In this work, we focus on the spatial distribution and time fluctuation of the chamber pressure and the wall heat flux assumed in the full-scale engine, and perform a complete three-dimensional large-eddy simulation (LES). The purpose of this work is to acquire knowledge that cannot be obtained by conventional simplified analysis (single or several injectors, cake-cut shape assuming symmetry in the circumferential direction). The analysis target is a full-scale combustor (more than 500 injectors) of the LE-X engine, and a large-scale combustion LES is performed using an efficient tabulated chemistry (flamelet) model. Such a LES of 100 or more injectors has never been reported, and it will be possible for the first time by combining the computing performance of the JAXA’s new supercomputer JSS3 with the next-generation large-scale and high-speed solver LS-FLOW-HO developed in JAXA.

### Reference URL

N/A

## Reasons and benefits of using JAXA Supercomputer System

To perform LES for full-scale combustors (500 or more injectors), it is necessary to use at least billions to tens of billions of computational points and to integrate in time on the order of one million steps. Therefore, the use of computational resources which is the majority of JSS3 is essential.

## Achievements of the Year

1. Objective

In the development of liquid rocket engine combustors, oscillating combustion and erosion of the combustor’s inner walls due to local heat loads are risks that require attention. These events often appear for the first time in full-scale tests and are difficult to predict in advance using computational fluid dynamics (CFD) because they are unsteady and localized phenomena. In JAXA, a compressible and combustion LES (Large Eddy Simulation) solver, LS-FLOW-HO, has been developed to realize the prediction of these phenomena.

The full-scale combustor LES analysis of the LE-X engine conducted in the previous year could not achieve the desired results due to numerical instability, and the run was suspended. This year, we had the opportunity to try again using the remaining computing resources (approximately 350,000 node hours). A new method (IRP limiter) was developed to improve numerical stability.

The objective of this project is to confirm the computational stability of the physical time required to evaluate combustor pressure fluctuations and wall heat flux. Furthermore, we aim to reproduce the detailed flow field inside the combustor, which cannot be obtained from tests or conventional steady-state analysis, and to analyze large-scale spatio-temporal data to gain new insights.

2. Numerical methods

The governing equations are discretized using the flux reconstruction (FR) method, which is a high-order accurate unstructured grid method. A table-referenced Flamelet Progress Variable (FPV) model is used for the combustion model. To account for the properties of liquid oxygen (LOX) at cryogenic temperatures, the SRK equation of state for real gas and the Chung model are employed to evaluate transport coefficients.

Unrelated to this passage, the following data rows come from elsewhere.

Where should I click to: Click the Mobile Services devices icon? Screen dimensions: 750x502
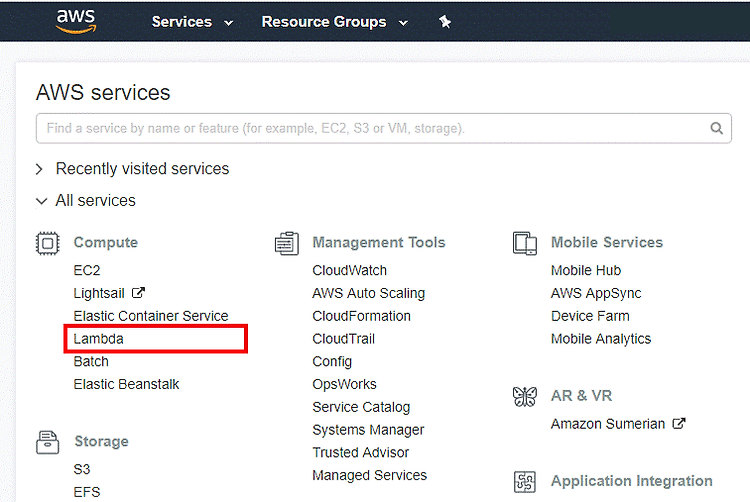(x=525, y=243)
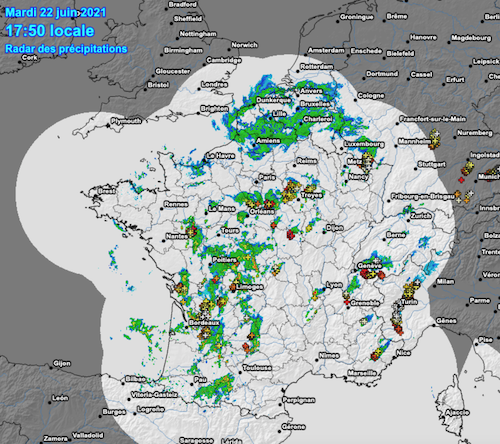This screenshot has height=444, width=500.
Task: Click the Bordeaux city label
Action: pos(204,323)
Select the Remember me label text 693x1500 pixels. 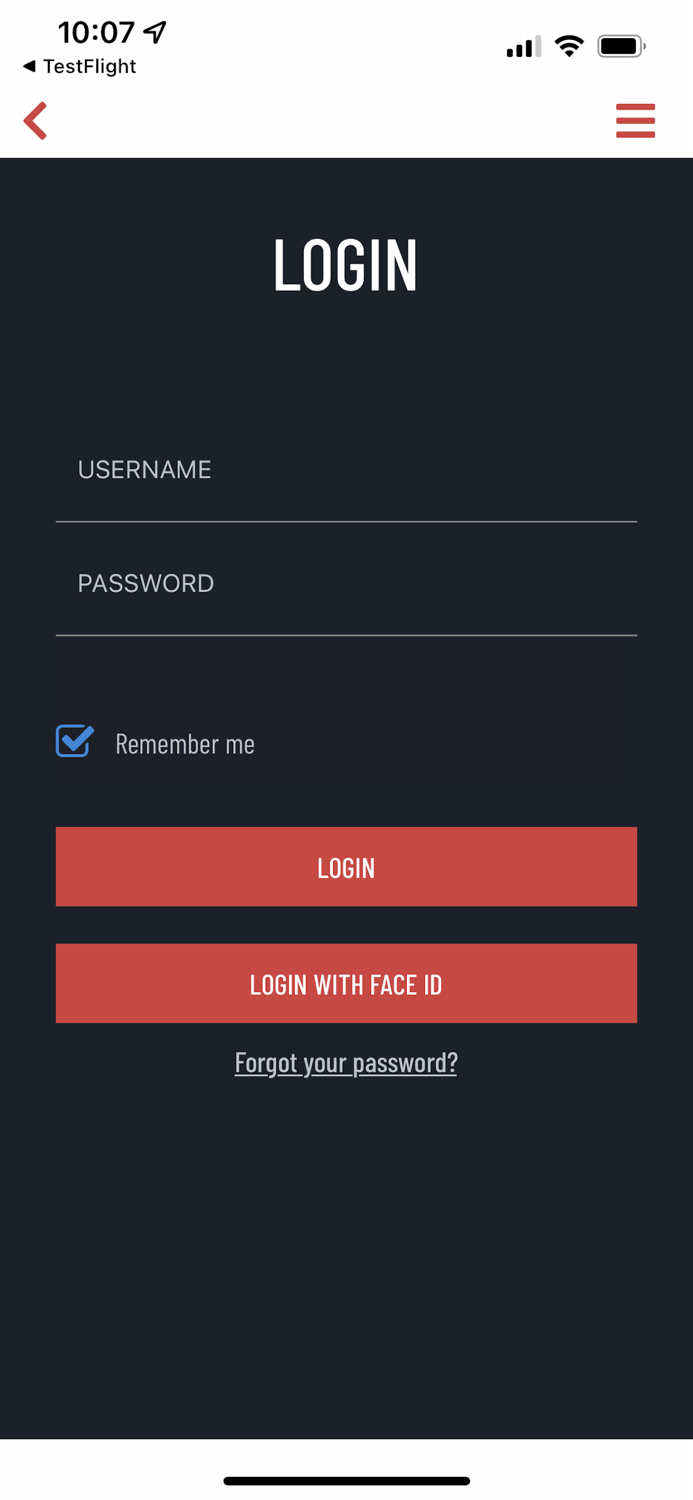point(185,743)
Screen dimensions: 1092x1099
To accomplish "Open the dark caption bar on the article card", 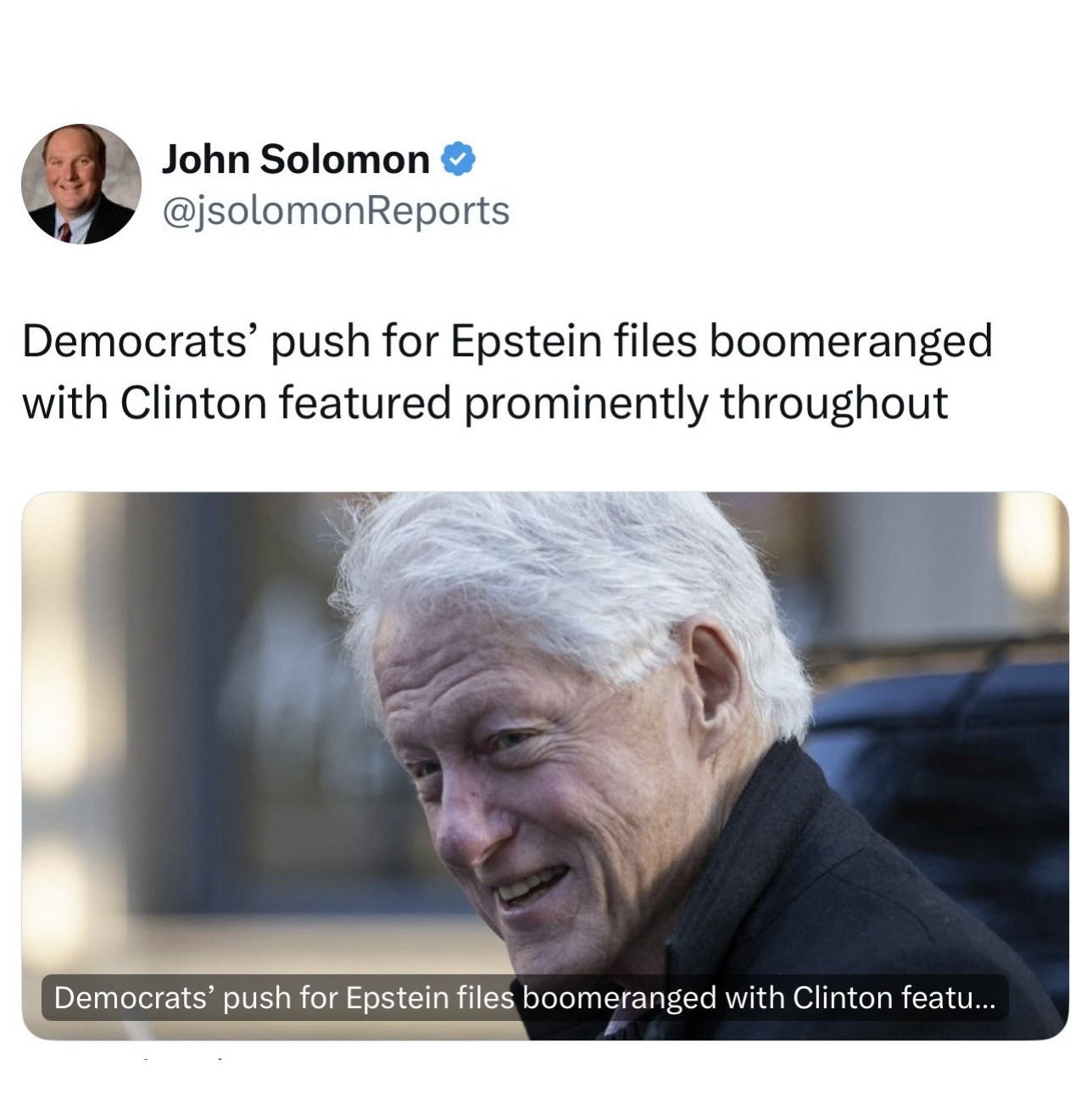I will tap(525, 997).
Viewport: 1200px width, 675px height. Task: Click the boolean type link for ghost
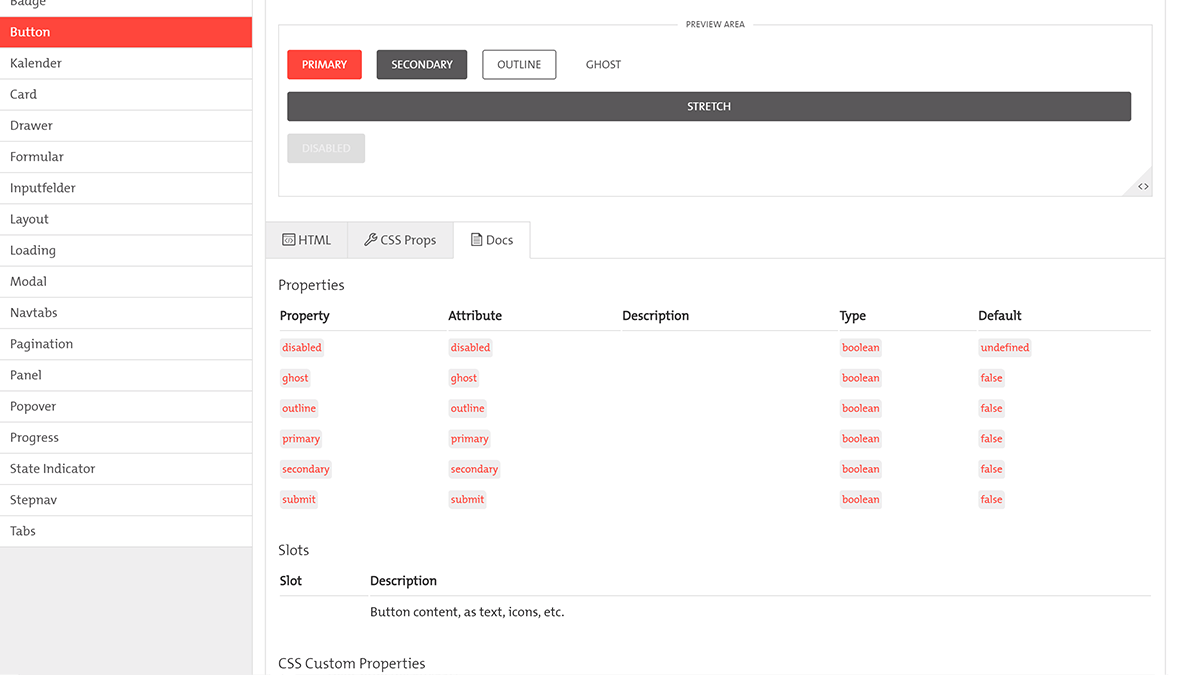pyautogui.click(x=860, y=377)
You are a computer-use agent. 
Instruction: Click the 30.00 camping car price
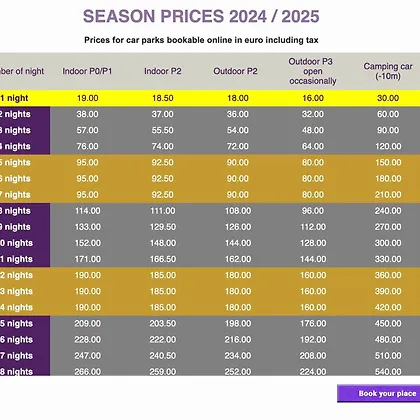388,98
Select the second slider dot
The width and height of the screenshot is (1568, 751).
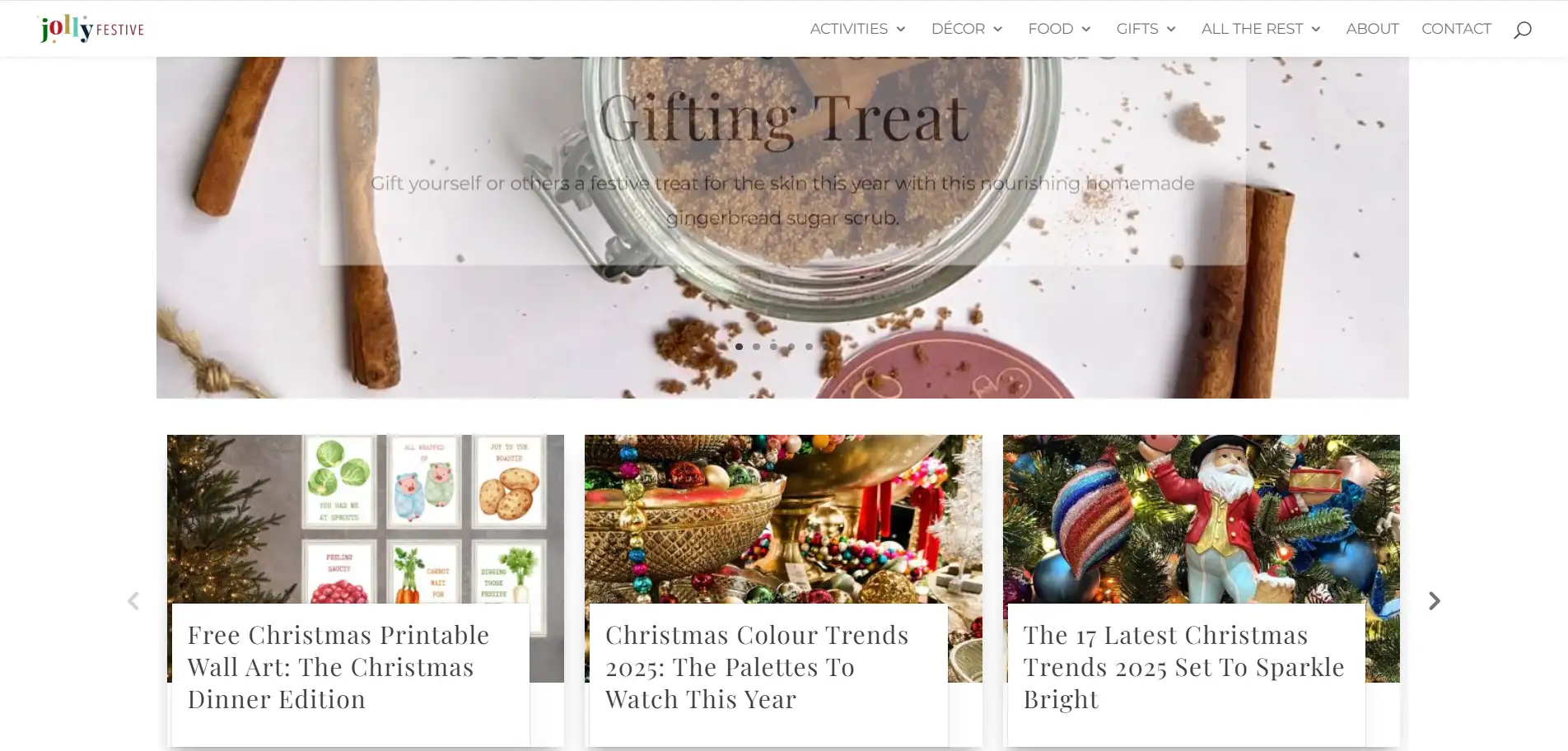pyautogui.click(x=756, y=347)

The greatest numerical challenge is the numerical instability at the LOX-burnt gas interface, where the density ratio is several hundred times higher. To suppress unphysical numerical oscillations, a limiter that maintains positive pressure and density was used last year, but it did not provide sufficient stability. This year, based on the principle of minimum entropy, the IRP (Invariant Region Preserving) limiter, which also imposes a limit on the local entropy of the flow field, was extended to supercritical pressure combustion. Applied to a single injector LOX/GH2 coaxial jet flame, which is a benchmark problem, we confirmed that numerical instability at the LOX-burning gas interface can be suppressed and that the interface resolution is greatly improved by eliminating the need for a low-pass filter, which was previously added for stabilization.

3. Solver Speed-up

Continuing from last year, we tuned LS-FLOW-HO on TOKI-SORA (FX 1000) to be faster, and worked to reduce the computational cost of the SRK equation of state and transport coefficients, which are high-cost routines. Specifically, the terms in the SRK equation that depend on temperature and mass fractions of chemical species were incorporated into Flamelet tables, so that the tables can be referenced with a small number of parameters. Similarly, the transport coefficients are also table-referenced, reducing the need for expensive chemical mixing rule calculations.

For full-scale combustor analysis with more than 500 injectors, an overset grid method was employed in which a grid was created for each injector and superimposed on the combustor background grid. Since interpolation at the overset boundary was found to deteriorate the load balance of a large-scale parallel computation, the interpolation in each 3D coordinate direction was combined into a single matrix product to speed up the computation and improve the load balance. These speedups resulted in a 2.6-fold speedup over the previous year.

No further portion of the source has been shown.